_STATED GOAL:_
Please return the records below unchanged, from the start of the records through the line containing "coord(59,147)", including both ends.

BEGIN DATA PROVIDED

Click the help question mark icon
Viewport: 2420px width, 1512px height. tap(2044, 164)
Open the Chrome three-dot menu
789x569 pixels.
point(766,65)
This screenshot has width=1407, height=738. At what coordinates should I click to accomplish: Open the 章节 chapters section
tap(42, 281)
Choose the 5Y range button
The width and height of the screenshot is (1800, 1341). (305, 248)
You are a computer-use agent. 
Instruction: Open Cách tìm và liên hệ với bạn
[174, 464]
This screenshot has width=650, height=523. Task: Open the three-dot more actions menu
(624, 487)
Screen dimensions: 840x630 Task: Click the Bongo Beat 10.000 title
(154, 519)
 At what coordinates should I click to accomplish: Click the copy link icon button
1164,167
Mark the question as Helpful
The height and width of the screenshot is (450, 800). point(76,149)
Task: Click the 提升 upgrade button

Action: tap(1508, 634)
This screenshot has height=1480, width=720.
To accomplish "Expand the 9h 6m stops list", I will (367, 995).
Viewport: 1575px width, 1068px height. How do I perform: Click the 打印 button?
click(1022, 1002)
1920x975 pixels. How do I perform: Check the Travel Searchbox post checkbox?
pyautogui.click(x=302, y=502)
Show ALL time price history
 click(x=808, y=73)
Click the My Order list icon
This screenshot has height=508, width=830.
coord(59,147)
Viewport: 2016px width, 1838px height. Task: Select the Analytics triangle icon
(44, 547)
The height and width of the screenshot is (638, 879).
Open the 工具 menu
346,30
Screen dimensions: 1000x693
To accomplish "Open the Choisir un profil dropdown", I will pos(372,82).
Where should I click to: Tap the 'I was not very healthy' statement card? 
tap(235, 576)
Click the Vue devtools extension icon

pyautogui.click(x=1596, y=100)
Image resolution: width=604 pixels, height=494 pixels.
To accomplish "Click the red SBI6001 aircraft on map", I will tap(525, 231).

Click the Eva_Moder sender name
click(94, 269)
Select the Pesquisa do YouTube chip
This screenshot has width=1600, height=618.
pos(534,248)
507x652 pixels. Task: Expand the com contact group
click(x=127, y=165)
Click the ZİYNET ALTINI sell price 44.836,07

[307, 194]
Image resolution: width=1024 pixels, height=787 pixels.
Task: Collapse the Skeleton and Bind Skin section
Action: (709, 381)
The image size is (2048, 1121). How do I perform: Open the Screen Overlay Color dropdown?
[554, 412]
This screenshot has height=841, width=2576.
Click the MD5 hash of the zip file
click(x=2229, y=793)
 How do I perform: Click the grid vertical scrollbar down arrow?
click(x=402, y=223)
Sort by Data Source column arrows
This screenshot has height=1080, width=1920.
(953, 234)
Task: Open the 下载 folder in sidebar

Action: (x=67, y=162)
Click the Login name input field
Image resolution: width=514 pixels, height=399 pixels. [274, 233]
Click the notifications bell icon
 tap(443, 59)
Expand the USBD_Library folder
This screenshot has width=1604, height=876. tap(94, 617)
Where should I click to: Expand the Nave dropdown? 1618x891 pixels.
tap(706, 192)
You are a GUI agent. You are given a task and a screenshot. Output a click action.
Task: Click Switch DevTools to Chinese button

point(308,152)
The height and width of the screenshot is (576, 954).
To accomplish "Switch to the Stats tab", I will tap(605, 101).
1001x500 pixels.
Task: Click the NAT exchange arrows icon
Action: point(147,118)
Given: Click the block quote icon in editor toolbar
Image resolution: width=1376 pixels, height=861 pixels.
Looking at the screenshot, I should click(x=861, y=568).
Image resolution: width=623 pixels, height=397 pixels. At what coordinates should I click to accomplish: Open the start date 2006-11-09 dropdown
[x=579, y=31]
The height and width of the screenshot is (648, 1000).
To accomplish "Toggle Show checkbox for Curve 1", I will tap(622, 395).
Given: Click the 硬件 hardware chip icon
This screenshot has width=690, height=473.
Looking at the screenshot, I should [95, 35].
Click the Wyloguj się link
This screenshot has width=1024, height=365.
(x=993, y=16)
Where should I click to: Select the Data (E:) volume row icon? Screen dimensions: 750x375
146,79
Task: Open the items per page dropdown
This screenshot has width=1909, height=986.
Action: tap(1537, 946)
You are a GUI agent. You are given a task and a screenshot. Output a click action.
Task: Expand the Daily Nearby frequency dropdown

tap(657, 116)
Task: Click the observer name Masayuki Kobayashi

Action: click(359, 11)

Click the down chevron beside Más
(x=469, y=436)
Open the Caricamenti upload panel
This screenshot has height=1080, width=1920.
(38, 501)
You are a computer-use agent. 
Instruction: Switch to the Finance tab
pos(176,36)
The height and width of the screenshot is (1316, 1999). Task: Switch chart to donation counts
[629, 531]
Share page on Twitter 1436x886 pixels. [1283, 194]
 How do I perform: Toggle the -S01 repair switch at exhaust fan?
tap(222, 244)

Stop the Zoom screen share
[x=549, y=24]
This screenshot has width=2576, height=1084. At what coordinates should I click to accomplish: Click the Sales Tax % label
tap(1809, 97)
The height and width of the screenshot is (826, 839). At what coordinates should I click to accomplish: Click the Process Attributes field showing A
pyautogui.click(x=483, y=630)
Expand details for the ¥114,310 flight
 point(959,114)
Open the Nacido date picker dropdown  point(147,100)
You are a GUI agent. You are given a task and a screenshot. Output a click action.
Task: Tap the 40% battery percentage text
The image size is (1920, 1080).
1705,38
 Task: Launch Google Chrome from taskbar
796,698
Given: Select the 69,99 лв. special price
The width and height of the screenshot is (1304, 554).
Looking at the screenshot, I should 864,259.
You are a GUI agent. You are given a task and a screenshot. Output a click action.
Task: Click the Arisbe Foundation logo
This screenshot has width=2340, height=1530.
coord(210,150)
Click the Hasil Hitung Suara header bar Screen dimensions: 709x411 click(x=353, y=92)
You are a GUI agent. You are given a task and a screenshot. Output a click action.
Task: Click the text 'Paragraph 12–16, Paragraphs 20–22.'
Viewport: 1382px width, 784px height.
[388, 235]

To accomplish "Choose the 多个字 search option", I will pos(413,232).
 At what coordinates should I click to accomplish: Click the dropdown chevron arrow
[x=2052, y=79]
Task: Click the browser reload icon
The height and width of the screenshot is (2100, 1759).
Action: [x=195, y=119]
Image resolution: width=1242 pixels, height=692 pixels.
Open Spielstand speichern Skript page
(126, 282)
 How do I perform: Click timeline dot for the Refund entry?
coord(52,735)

END DATA PROVIDED

_WRITTEN RESPONSE:_
Click the help question mark icon
Viewport: 2420px width, 1512px height. tap(2044, 164)
Open the Chrome three-dot menu
789x569 pixels.
point(766,65)
This screenshot has width=1407, height=738. At what coordinates should I click to accomplish: Open the 章节 chapters section
tap(42, 281)
Choose the 5Y range button
The width and height of the screenshot is (1800, 1341). (305, 248)
You are a computer-use agent. 
Instruction: Open Cách tìm và liên hệ với bạn
[174, 464]
This screenshot has width=650, height=523. Task: Open the three-dot more actions menu
(624, 487)
Screen dimensions: 840x630 Task: Click the Bongo Beat 10.000 title
(154, 519)
 At what coordinates should I click to accomplish: Click the copy link icon button
1164,167
Mark the question as Helpful
The height and width of the screenshot is (450, 800). point(76,149)
Task: Click the 提升 upgrade button

Action: tap(1508, 634)
This screenshot has height=1480, width=720.
To accomplish "Expand the 9h 6m stops list", I will (367, 995).
Viewport: 1575px width, 1068px height. How do I perform: Click the 打印 button?
click(1022, 1002)
1920x975 pixels. How do I perform: Check the Travel Searchbox post checkbox?
pyautogui.click(x=302, y=502)
Show ALL time price history
 click(x=808, y=73)
Click the My Order list icon
This screenshot has height=508, width=830.
coord(59,147)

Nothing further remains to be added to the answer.